Queen of the desert
As Queenie McKenzie’s work Horso Creek Killings goes on display at the Australian War Memorial, Claire Hunter looks at the story behind the artist and her painting.
“Every rock, every hill, every water, I know that place backwards and forwards, up and down, inside out. It’s my country and I got names for every place.” -- Queenie McKenzie, artist.
When artist Queenie McKenzie was a child her mother would rub charcoal into her face in an attempt to darken her features so the authorities wouldn’t take her away.
The child who had been nicknamed Garagarag or Blondie because of her light skin and fair hair was born in 1916 at Old Texas Downs on the banks of the Ord River in the remote and rugged East Kimberley in Western Australia. The daughter of a Malngin/Gurindji woman and a white horse breaker, she only escaped the Australian government’s assimilation policies of the time because of her mother’s desperate efforts to conceal her background.
Queenie went on to become a respected artist and a prominent and compelling commentator on the Aboriginal experience.

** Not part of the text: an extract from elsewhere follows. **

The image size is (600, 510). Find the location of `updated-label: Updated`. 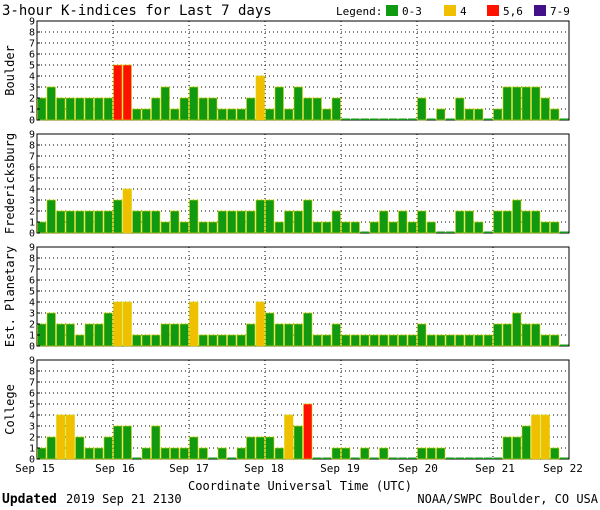

updated-label: Updated is located at coordinates (30, 500).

Her work Horso Creek Killings (1996), which tells the story of the Horso Creek Massacre in the 1880s, is now on display at the Australian War Memorial.
This important work complements the Memorial’s current exhibition For Country, for Nation, which highlights the longstanding Aboriginal and Torres Strait Islander tradition of protecting Country, including ritual, performance, painting, and fighting.
Memorial Director Dr Brendan Nelson said understanding the perspective of Indigenous people demanded a deeper sense of cultural perspective.
“When the First World War broke out, despite being prohibited from enlisting, at least 1,500 men of Aboriginal and Torres Strait Islander background enlisted to fight for the young nation that had taken so much from them,” Dr Nelson said.
“Their determination to serve and fight for Australia only four or five generations after the First Fleet arrived, existed despite the history of dispossession and violence perpetrated against them.
“Much of this is depicted in the Memorial’s exhibition For Country, for Nation and assists us to tell the story of Indigenous Australian service overseas and at home.”
The Horso Creek Massacre has been described as one of the most horrific and defining events in Aboriginal/White relations in the Kimberley region of Western Australia. The story of how a group of Gija people were shot and killed by white men for driving off bullocks has been passed down through the generations by word of mouth and Queenie learned of the story from her grandfather, Paddy Rattigan. Paddy’s father had killed a bullock and the white men were brutal in seeking their retribution. One old woman, not understanding what they were, is said to have given the men a bullet she found, which they then shot her with. The victims’ bodies were later burnt to hide the evidence. One boy managed to escape by hiding in the dead body of the animal and was later found by his mother. He was the sole survivor of the massacre.
Displayed next to Queenie's work is a painting by her life-long friend Rover Thomas. The pair met while Thomas was working as a stockman. He’d been kicked by a horse, and scalped. Queenie, who worked as a goat herd and a cook on cattle stations for almost 40 years, stitched his scalp back on using a needle and thread. Years later, Queenie saw the success Thomas had with painting and decided she too could paint the stories of her life and her country.
She only started painting when she was in her 70s and was the first woman in her community to do so. Until her death in 1998, she examined everything from the creation of the world through to the violence of the colonial era and her paintings reveal an intimate knowledge of the country, explored through landscapes and dreaming.
Queenie McKenzie’s work is now on display at the Australian War Memorial. The For Country, For Nation exhibition is on until September 20.